PASSAGE CITÉ

L'observation légitime et forte de M. Jacques Gautier recoupe le point de vue de tous les observateurs qui, sur le terrain, constatent le formidable travail des forces mobilisées au titre de la résolution 1386 de l'ONU, car il s'agit bien d'une action internationale.
S'agissant de la France et du ministère de la Défense, puisque vous interrogez le ministre, le chef d'état-major des armées, CEMA, et ses services de communication organisent le plus systématiquement possible la présence des journalistes qui le souhaitent en Afghanistan en général et naturellement dans les secteurs dont nous avons la charge : Obi et Kapisa.
Pour vous donner des indications quantitatives, deux ou trois journalistes français en moyenne sont présents sur le terrain de façon constante. L'année précédente, ce sont soixante-quatre médias français différents qui, grâce aux services de communication du CEMA, ont pu être présents sur le site et non seulement partager la vie de nos soldats, mais également accéder à chacun des interlocuteurs afghans qu'ils souhaitaient rencontrer. Au total, ce sont plus de deux cents journalistes qui ont été présents sur le terrain. C'est à eux qu'il appartient ensuite d'opérer un choix.
Cette séance de questions cribles thématiques est particulièrement pertinente, car elle va permettre de montrer que, au-delà de l'aspect tragique et malheureusement inéluctable de la présence de nos forces en Afghanistan, un formidable travail de reconstruction est accompli, travail que parfois la presse omet de faire connaître à ses lecteurs !
(...)
Monsieur le Sénateur, vous avez évoqué de très nombreux sujets, mais je me limiterai à votre seule question extrêmement précise.
Dans le cadre de la résolution 1386, les troupes françaises de l'Alliance ont vocation à rétablir la sécurité et à transférer les responsabilités au gouvernement afghan.
Deux élections présidentielles et des élections législatives ont eu lieu. C'est la lente et difficile reconstruction d'un État. Cela me permet, entre parenthèses, de dire tout le bonheur que l'on a d'avoir un État qui tienne la route !
Notre mission se traduit donc par une politique de transfert de responsabilités et une «afghanisation» de la sécurité, secteur par secteur. Le Joint Afghan Nato Inteqal Board, ou JANIB, pour employer l'un des nombreux acronymes utilisés en matière de politique de défense, en France comme à l'étranger, évalue chaque situation.

DONNÉES
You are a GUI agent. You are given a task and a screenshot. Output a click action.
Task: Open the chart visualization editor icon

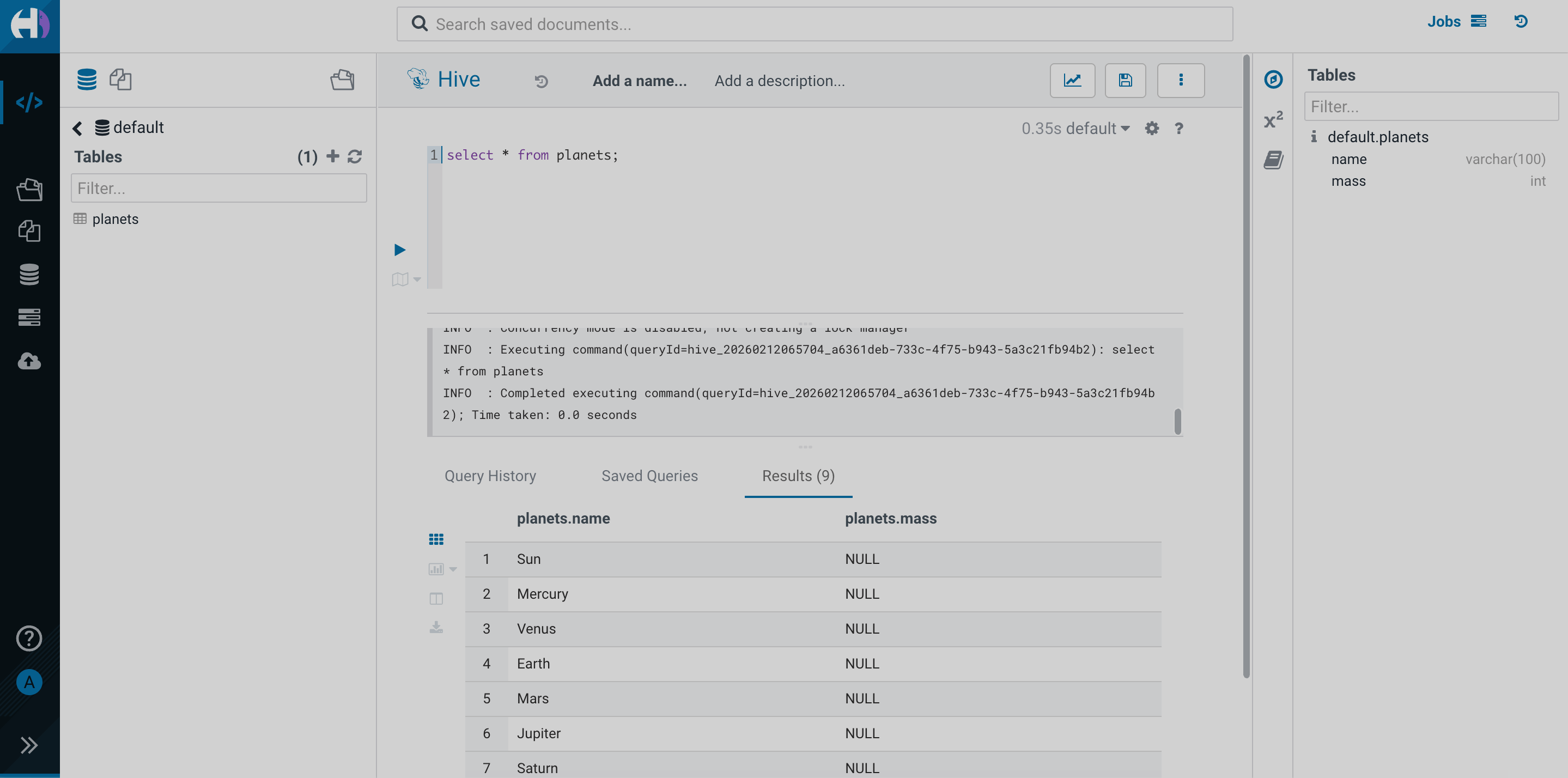1072,80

CONSIGNES DE TRAVAIL
[1] Répondez aux questions suivantes à partir du passage cité.
(a) Combien de médias français différents ont pu être présents sur le site l'année précédente ?
(b) Quels sont les secteurs dont les forces françaises ont la charge ?
(c) Quelles élections ont eu lieu en Afghanistan ?
[2] Recopiez fidèlement le passage cité, depuis les mots « Dans le cadre » jusqu'aux mots « tienne la route ! » inclus.

EXERCICES CORRIGÉS
[1]
(a) Soixante-quatre médias français différents.
(b) Obi et Kapisa.
(c) Deux élections présidentielles et des élections législatives.

[2]
Dans le cadre de la résolution 1386, les troupes françaises de l'Alliance ont vocation à rétablir la sécurité et à transférer les responsabilités au gouvernement afghan.
Deux élections présidentielles et des élections législatives ont eu lieu. C'est la lente et difficile reconstruction d'un État. Cela me permet, entre parenthèses, de dire tout le bonheur que l'on a d'avoir un État qui tienne la route !